In 1803 Agnes Hastwell bought a plot of ground by the side of Mill Gill near the turnpike road for £28 and shortly afterwards built a mill there. This mill was commonly known as ‘Low Mill' to distinguish it from West Mill and the Flax mill further up stream.
For 22 years Agnes built up a successful business as a spinner and weaver of local wool. Producing worsted cloth, blankets and rough tweed and also being a collection centre for hand knitted garments brought in from the outlying farms and hamlets. Legend has it that the sailors at Trafalgar wore knitted socks from Askrigg.
The Mill continued as a woollen manufacturing centre under various different owners until 1873 when it was taken over by Thomas Weatherald. Low Mill then became a joinery shop. Work in wood from this shop can be seen throughout the dale. Front doors, roofing timbers, gates, pulpits, pews, furnishings and staircases can still be seen. Much of the work will never be seen, as over the years 2,500 coffins have been made.
Then in 1974 Weatherald's moved over the road the new and bigger premises and Low Mill was sold to The Askrigg Foundation. Then in 1976 Low Mill Young People's Centre was born.
Malcolm Stonestreet and The Askrigg Foundation established Low Mill in 1976. Malcolm's aim for the Centre was to share the beauty of the Yorkshire Dales with young people. The Centre was to provide a setting where they could develop their physical, mental, and spiritual well being, no matter what their circumstances or abilities.
The first Warden of the Centre was Mr Jennison Stocks who was appointed by a committee of trustees. It was this committee of local people who helped with raising the money for the charity.
At this time the building provided accommodation for 26 guests. Then in 1981 the Wing was built. This was specifically designed to accommodate people using wheelchairs and increased the capacity to 40.
Phil Woodyer took over as Head of Centre in 1993. The cottage next door to the Centre became accommodation for the Instructors. The garage behind the cottage was converted into the equipment store.
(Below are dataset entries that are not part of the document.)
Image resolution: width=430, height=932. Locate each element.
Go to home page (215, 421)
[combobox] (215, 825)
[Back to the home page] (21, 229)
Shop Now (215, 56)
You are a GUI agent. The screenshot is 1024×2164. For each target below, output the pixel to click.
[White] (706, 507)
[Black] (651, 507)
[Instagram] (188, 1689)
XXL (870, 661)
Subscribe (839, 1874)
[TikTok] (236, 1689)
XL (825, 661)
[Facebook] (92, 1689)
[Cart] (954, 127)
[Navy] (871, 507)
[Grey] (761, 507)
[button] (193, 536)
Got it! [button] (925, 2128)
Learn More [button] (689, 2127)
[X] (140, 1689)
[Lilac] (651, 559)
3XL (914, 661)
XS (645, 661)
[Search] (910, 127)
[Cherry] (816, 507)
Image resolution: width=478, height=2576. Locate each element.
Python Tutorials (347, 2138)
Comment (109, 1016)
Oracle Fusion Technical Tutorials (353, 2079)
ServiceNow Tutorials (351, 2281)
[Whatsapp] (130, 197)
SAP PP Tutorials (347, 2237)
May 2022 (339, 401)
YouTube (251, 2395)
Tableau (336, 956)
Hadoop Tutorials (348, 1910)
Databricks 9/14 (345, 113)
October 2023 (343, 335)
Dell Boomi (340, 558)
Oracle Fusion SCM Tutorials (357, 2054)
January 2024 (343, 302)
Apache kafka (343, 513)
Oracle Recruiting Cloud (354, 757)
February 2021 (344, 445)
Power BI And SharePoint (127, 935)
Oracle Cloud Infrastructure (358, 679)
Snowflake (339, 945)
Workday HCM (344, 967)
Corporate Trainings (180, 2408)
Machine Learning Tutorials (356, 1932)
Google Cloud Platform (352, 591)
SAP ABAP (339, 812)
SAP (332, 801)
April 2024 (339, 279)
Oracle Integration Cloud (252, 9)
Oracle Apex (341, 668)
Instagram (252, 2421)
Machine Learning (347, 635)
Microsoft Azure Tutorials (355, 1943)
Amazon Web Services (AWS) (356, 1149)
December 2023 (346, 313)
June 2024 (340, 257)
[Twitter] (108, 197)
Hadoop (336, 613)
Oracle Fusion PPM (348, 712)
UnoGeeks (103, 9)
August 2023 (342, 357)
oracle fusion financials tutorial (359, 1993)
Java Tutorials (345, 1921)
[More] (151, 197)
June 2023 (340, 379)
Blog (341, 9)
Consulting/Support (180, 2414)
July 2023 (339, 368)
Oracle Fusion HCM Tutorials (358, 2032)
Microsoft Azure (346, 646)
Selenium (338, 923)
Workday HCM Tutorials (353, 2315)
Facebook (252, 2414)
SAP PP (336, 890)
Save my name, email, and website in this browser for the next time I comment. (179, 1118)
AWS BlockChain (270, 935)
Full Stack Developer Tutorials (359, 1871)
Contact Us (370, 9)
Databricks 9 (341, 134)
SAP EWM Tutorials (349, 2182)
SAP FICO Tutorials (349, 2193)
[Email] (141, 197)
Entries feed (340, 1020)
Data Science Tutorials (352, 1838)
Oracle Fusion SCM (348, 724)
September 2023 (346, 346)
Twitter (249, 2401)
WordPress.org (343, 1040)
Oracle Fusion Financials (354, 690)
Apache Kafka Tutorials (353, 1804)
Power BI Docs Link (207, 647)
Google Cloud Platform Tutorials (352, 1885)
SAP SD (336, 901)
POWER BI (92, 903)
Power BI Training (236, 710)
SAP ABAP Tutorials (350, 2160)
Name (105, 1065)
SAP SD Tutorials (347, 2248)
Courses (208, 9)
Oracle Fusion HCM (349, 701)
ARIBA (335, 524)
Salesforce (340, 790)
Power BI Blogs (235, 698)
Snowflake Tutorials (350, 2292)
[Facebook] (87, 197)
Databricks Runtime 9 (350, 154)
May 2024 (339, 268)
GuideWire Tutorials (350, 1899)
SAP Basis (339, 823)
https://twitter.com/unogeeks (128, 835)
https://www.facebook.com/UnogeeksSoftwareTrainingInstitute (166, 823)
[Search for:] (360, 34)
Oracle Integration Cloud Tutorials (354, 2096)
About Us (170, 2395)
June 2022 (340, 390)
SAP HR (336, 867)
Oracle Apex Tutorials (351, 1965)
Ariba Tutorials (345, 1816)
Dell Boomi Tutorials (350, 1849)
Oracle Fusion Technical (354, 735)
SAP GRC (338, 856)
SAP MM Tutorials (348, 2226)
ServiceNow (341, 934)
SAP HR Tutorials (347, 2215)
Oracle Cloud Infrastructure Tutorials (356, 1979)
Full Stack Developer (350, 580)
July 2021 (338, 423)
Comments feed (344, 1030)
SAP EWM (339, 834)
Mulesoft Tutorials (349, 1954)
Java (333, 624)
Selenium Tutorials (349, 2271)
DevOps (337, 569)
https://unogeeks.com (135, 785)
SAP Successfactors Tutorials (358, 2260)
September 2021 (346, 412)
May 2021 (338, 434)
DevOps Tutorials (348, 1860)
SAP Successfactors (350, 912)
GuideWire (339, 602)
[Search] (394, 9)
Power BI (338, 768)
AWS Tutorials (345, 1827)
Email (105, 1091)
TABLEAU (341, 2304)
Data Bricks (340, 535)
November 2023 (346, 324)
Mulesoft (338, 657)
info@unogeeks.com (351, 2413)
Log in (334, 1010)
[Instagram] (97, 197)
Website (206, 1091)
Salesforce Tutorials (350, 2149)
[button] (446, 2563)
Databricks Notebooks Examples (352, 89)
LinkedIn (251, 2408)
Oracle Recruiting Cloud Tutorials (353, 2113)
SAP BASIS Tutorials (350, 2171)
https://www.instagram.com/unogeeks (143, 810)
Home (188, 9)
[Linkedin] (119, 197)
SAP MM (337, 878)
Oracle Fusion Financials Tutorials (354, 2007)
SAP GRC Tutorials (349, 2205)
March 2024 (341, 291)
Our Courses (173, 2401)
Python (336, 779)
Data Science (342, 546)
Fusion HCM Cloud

In 1996 the porch and electric doors improved the access to the front of the building and the Kingfisher path was built up the side of the stream.
In 1999 a barn behind Marsett village was bought and converted into a bunk barn, which was opened in the year 2000. This added another dimension to The Low Mill Experience.
In 2008 Phil Woodyer retired and passed on the mantle to Terry Hailwood.